Mayordomo, en la Biblia, es quien cuida aquello que pertenece a otro dueño. El buen mayordomo no estropea, no desperdicia, no abandona. Lo devuelve en buenas condiciones. Cuando entiendes el cuerpo como santuario prestado, cuidarlo deja de ser sobre la apariencia y pasa a ser sobre la gratitud.

Esta diferencia protege al adolescente de dos extremos igualmente malos: el descuido total, como si el cuerpo no importara, y la obsesión con la imagen, que hoy enferma a tanta gente joven. El camino del medio es el cuidado tranquilo de quien sabe de quién es el cuerpo y por qué vale la pena.

Los ocho remedios y la temperancia

La Iglesia Adventista organiza ese cuidado en ocho principios simples y gratuitos, conocidos como los ocho remedios naturales: agua pura, aire puro, luz solar, descanso, ejercicio, alimentación natural, temperancia y confianza en Dios. Ninguno de ellos se compra en la farmacia, y todos están disponibles para cualquier Conquistador, rico o pobre.

El octavo, confianza en Dios, muestra que la lista entera es espiritual antes de ser física. No nació de una investigación de laboratorio. Nació de la misma convicción de Pablo y de Daniel: el cuerpo pertenece a Dios y merece cuidado. La ciencia vino después confirmando muchas cosas, pero el motivo ya estaba allí.
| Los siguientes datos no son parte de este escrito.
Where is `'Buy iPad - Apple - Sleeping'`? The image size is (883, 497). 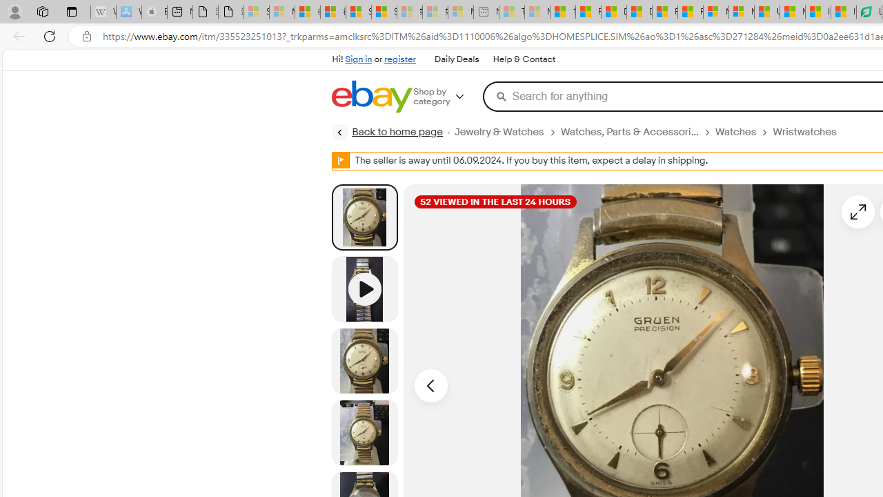
'Buy iPad - Apple - Sleeping' is located at coordinates (155, 12).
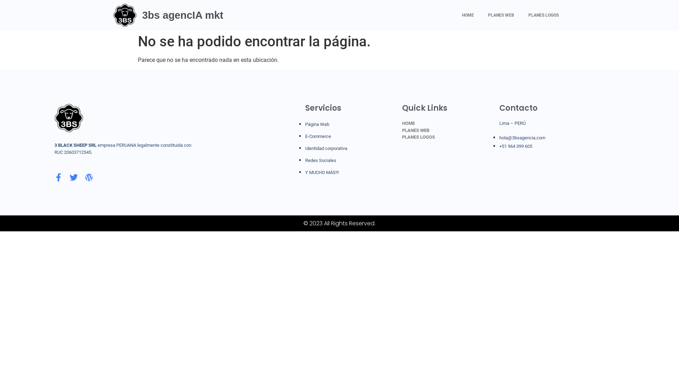  Describe the element at coordinates (498, 138) in the screenshot. I see `'hola@3bsagencia.com'` at that location.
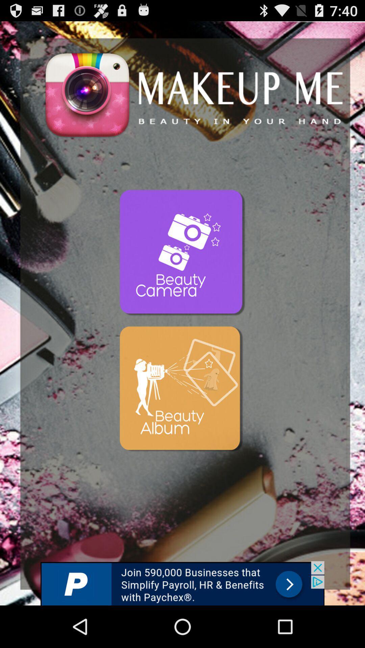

La temperancia suele ser la más mal comprendida. Significa dos actitudes al mismo tiempo: usar con moderación aquello que hace bien y abandonar por completo aquello que hace mal. No practicas media deportividad ni fumas "solo un poco". El agua la bebes a voluntad; el cigarrillo no lo pruebas. El club tiene incluso una Especialidad dedicada a este tema, que vale la pena explorar en Temperancia.

Si quieres entender de dónde viene todo esto en la historia adventista, el texto sobre el origen del mensaje de salud cuenta cómo esos principios llegaron hasta el club de hoy.

Sueño, comida y movimiento como actos de fe

Llega el momento de sacar todo esto del papel y colocarlo en el campamento, en la escuela, en el cuarto de dormir. Tres hábitos concentran casi todo, y cada uno de ellos puede vivirse como un pequeño acto de fe en vez de una regla impuesta.

El sueño es el primero. Un adolescente entre 10 y 15 años necesita cerca de 9 a 11 horas de sueño por noche para crecer, aprender y regular el humor, según orientaciones de salud ampliamente aceptadas. Dormir temprano la víspera de un evento del club no es una tontería, es preparar el santuario para el día siguiente. La comida viene después: comida de verdad, más cercana a como Dios la creó, menos ultraprocesada. El plato de Daniel todavía funciona.

El movimiento cierra el trío. El cuerpo fue hecho para andar, correr, cargar mochila, armar carpa, nadar con seguridad. El club ya entrega eso gratis en cada actividad al aire libre. Y, del otro lado, existe lo que destruye: la pantalla sin límite que roba el sueño, la bebida, el cigarrillo, el vape que fingen ser inofensivos. Evitar eso es cuidar el lugar donde el Espíritu mora.

Vuelve al Voto del Conquistador. La primera promesa es "seré puro", y esa pureza vale para pensamientos, palabras y acciones. Cuidar el cuerpo entra exactamente ahí, en la parte de las acciones. Cuando duermes, comes y te mueves como quien sabe que el cuerpo es santuario, estás cumpliendo el Voto de una manera bien concreta, todos los días, sin necesidad de público.